I'm not declaring myself un-Wiccan or anything like that, at least not at present. I'm certainly still a Witch, for the arts of Witchcraft are a part of me. What I am doing is dropping all the bullshit. Here's the truth.
I have no idea who or what I am or what that means. I don't know where I'm going and I don't know what all I still believe in. I don't hear the voice of God anymore, I haven't for a long time. I feel nothing in Circle. That connection to Deity I worked so hard to foster for so long--and wrote an entire book about--just isn't there anymore. Poof!
So I'm going to find it. Not force it, not drag it back, but put a call out to the universe:
Single White Witch Seeks Divine Presence. Enjoys ecstatic dance, dark chocolate, good sleep, occasional mind-blowing sex, and living by her values. If you're a visceral, sensual, compassionate but firm teacher, a lover, a friend, a mother, a father, with a great sense of humor and an even better sense of rhythm, please send a universal clue-by-four or sacred messenger (animal form ok) to Sylvan's Seventh Chakra ASAP. Must love cats. Nonsmokers only.
What does that mean for this blog? Well, it may not mean much. Obviously I haven't blogged this past year anywhere near the volume I did the year before. What I'd like to do is continue to write about my personal journey and my various rantings and meanderings on spirituality, even if they have nothing to do with Wicca, and document where I'm headed....if indeed I'm headed anywhere. I'd also like to start up with Stumbling Towards Ahimsa again, although I think I may change the focus a little (more on that later). For now, you my gentle reader have stumbled upon the blog of a woman whose entire soul is in flux. I don't know what's going to happen, but I hope you'll stick with me, out of morbid curiosity at least, as it does.
I have been feeling so much upheaval in my life lately, so I open my favorite blog (yours) to find exactly what I need. It is good to know that I am not alone. Thank you for your honesty, your humor, your inner beauty, and all else that makes you uniquely yourself. Whatever path you take, I'm with you sister :)
By the way I have to say that "the Agency" was brilliant. I loved every second of it!!

Task material
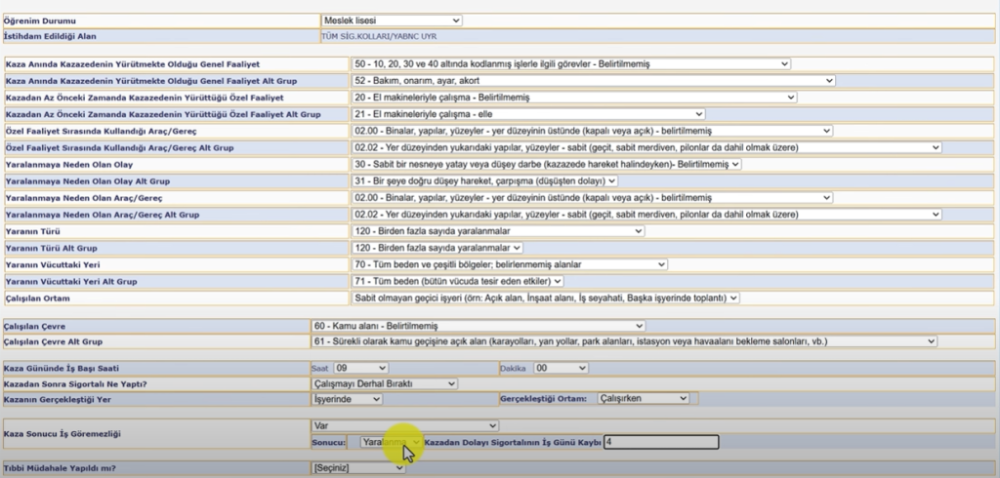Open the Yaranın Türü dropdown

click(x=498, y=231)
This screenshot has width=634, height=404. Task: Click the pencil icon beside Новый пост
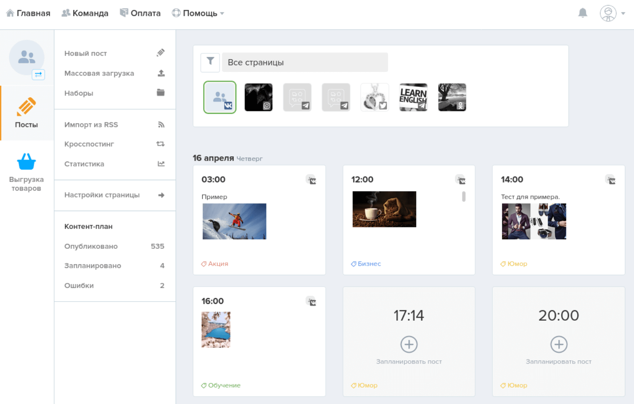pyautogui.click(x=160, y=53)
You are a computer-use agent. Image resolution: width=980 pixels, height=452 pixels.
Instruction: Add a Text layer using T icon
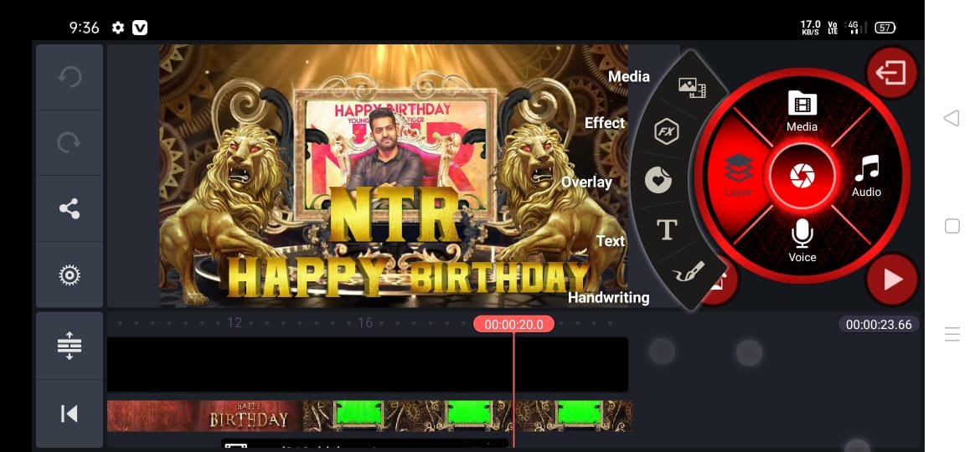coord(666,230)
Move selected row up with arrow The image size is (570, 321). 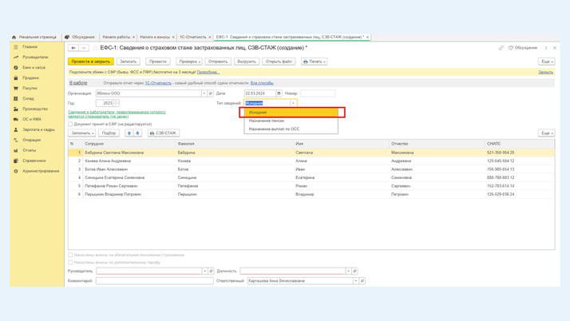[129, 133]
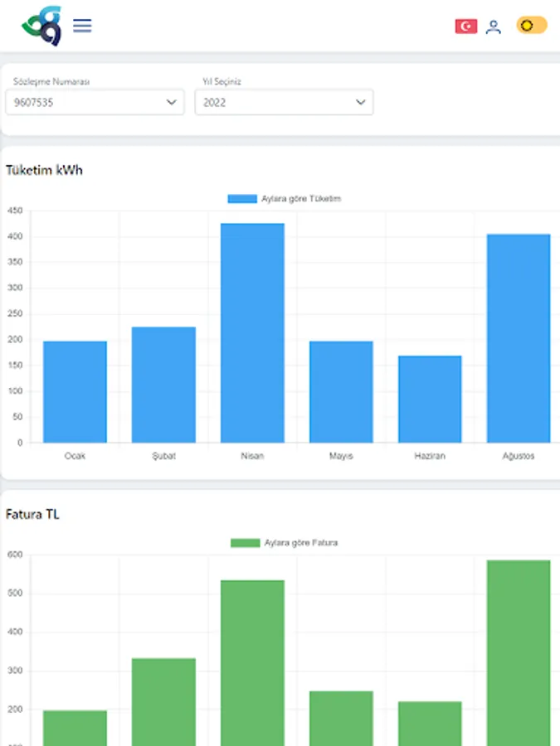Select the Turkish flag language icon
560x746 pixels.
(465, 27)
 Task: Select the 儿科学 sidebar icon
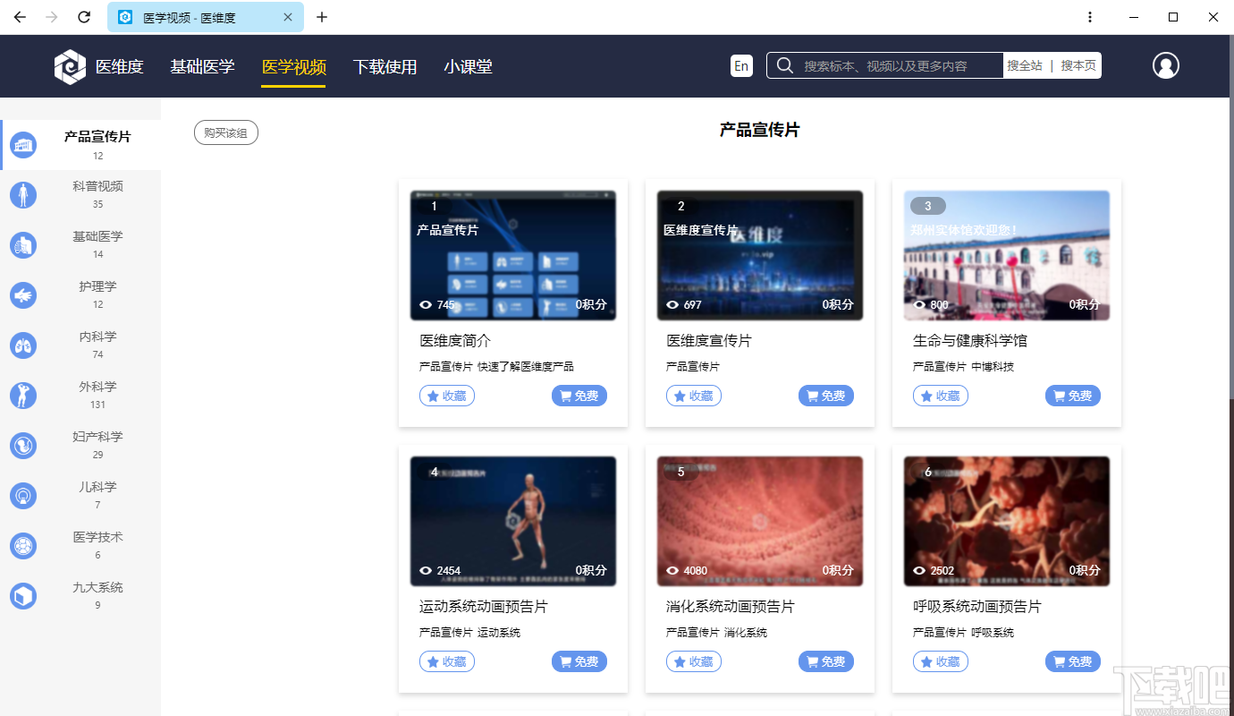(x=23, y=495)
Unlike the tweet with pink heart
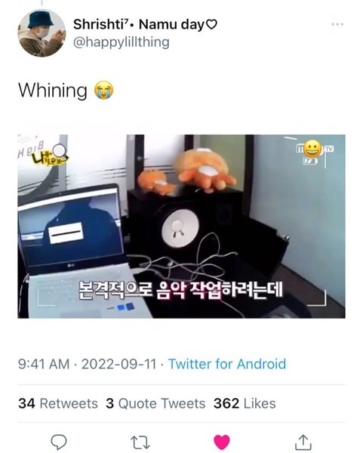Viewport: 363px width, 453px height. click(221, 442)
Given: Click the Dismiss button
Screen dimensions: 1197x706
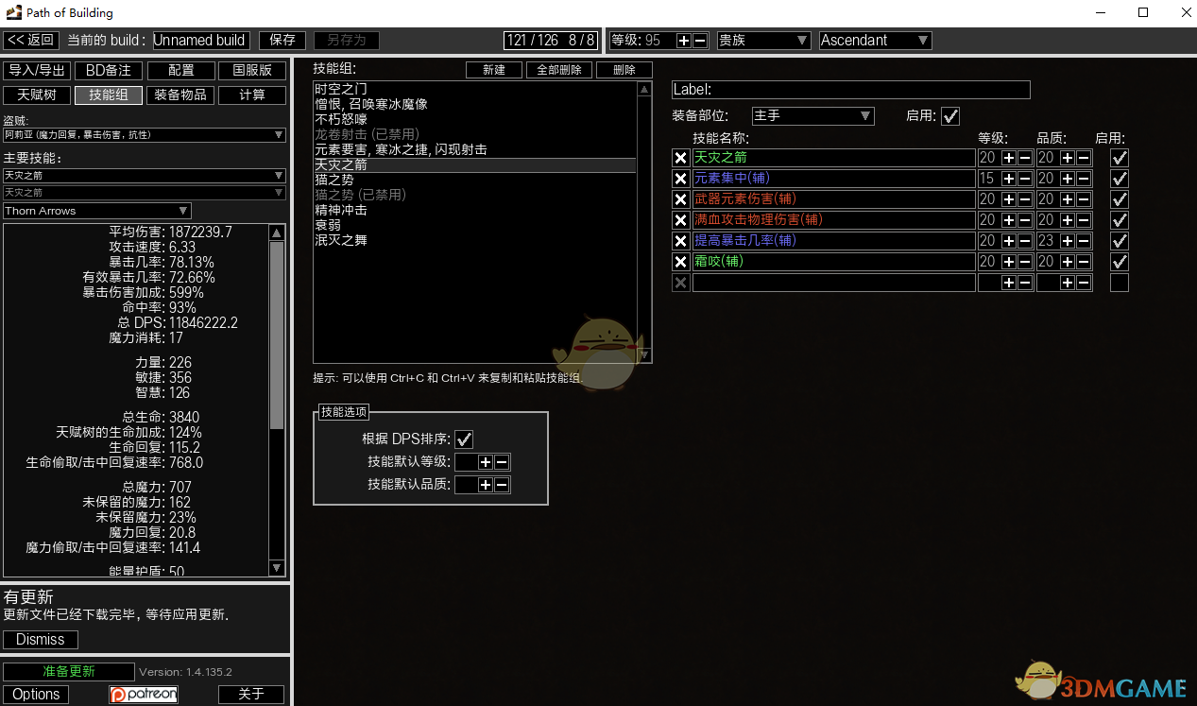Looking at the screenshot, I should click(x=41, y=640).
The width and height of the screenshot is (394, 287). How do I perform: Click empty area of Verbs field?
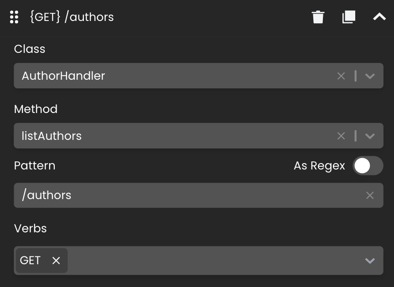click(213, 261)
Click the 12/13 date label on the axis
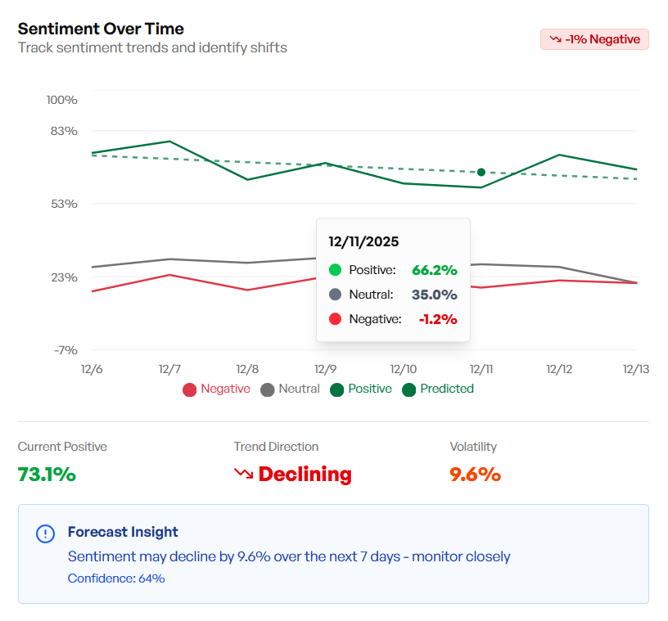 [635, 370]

--

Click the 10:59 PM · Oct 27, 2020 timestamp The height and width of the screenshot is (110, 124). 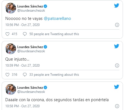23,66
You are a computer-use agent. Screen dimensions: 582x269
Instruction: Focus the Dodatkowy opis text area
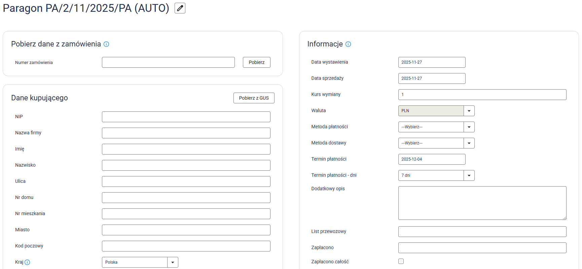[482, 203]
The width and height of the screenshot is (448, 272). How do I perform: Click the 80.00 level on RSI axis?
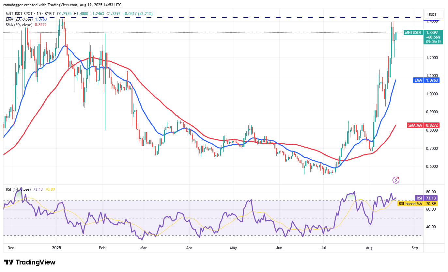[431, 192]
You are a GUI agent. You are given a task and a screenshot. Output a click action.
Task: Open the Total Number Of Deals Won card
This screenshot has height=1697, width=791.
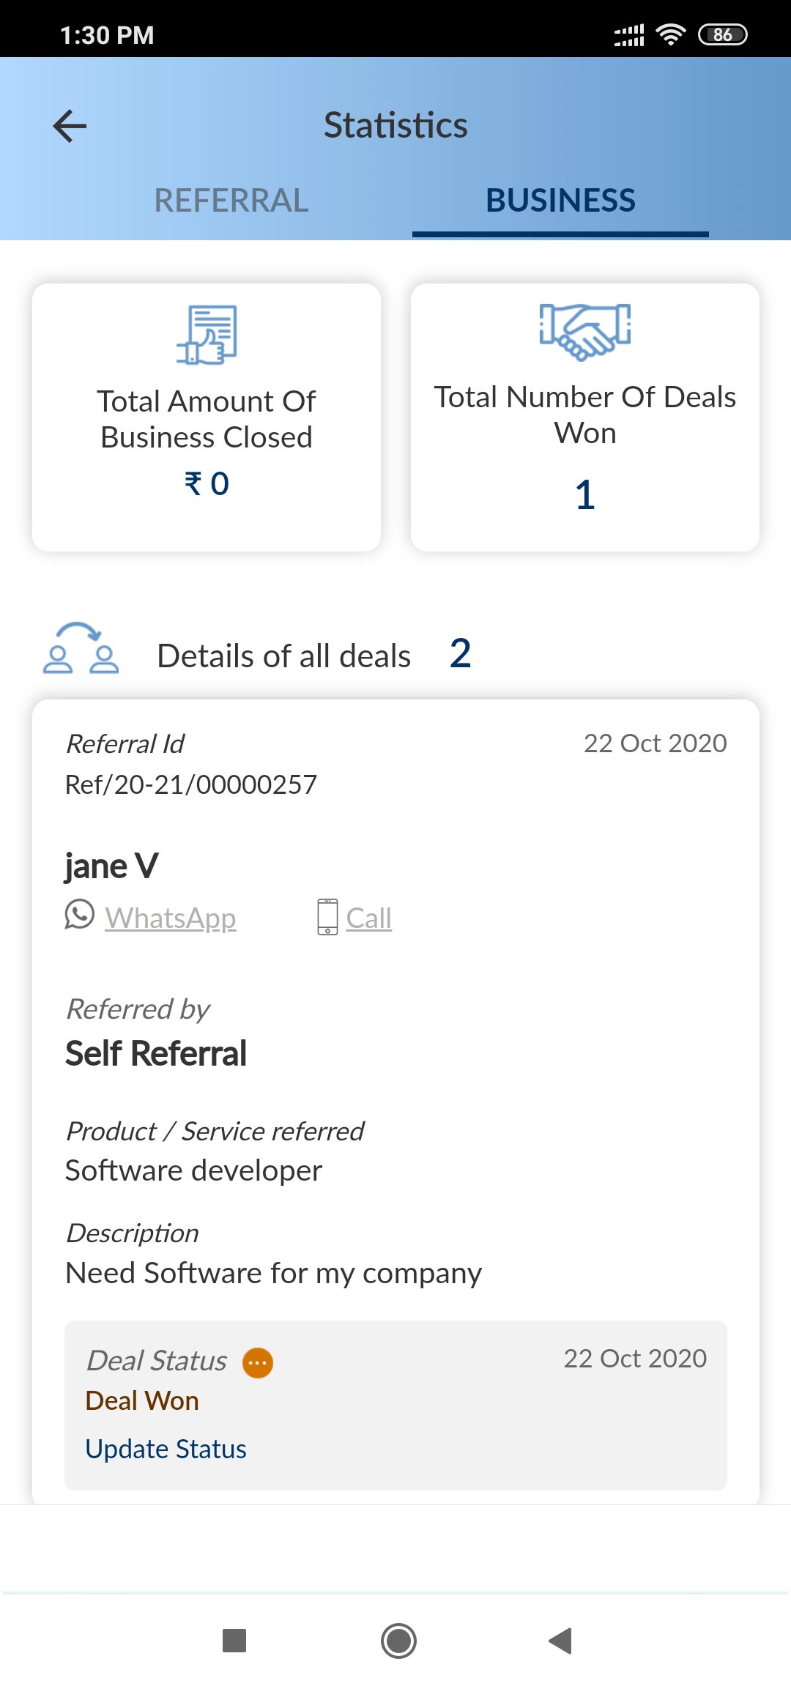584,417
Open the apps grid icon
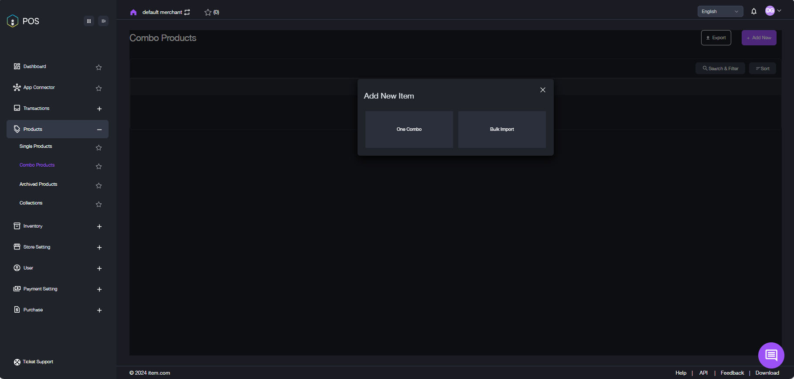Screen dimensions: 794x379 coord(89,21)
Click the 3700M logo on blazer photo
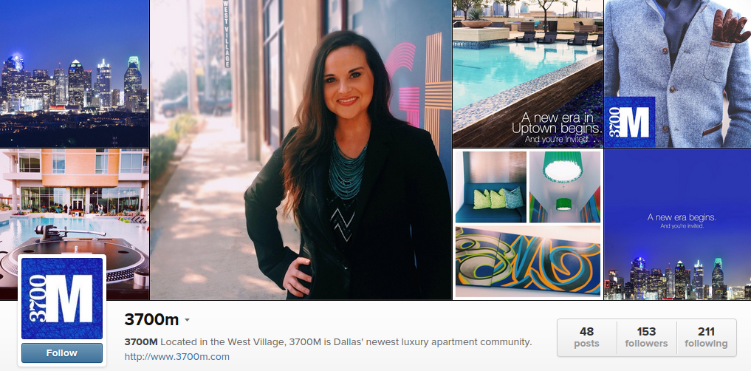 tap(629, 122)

Instructions
- A) In the blog post, the personal ad names several things the writer enjoys. List each of them.
- B) In the listing, copy the lines starting with the line that contains "The width and height of the screenshot is (448, 272)." and going on through the line that contains "tap(629, 122)". Leave out the pictures.

Solutions to each task
- A)
ecstatic dance
dark chocolate
good sleep
occasional mind-blowing sex
living by her values

- B)
The width and height of the screenshot is (448, 272). How do I perform: Click the 80.00 level on RSI axis?
[431, 192]
You are a GUI agent. You are given a task and a screenshot. Output a click action.
Task: Open the Total Number Of Deals Won card
This screenshot has height=1697, width=791.
584,417
Open the apps grid icon
Screen dimensions: 794x379 coord(89,21)
Click the 3700M logo on blazer photo
 tap(629, 122)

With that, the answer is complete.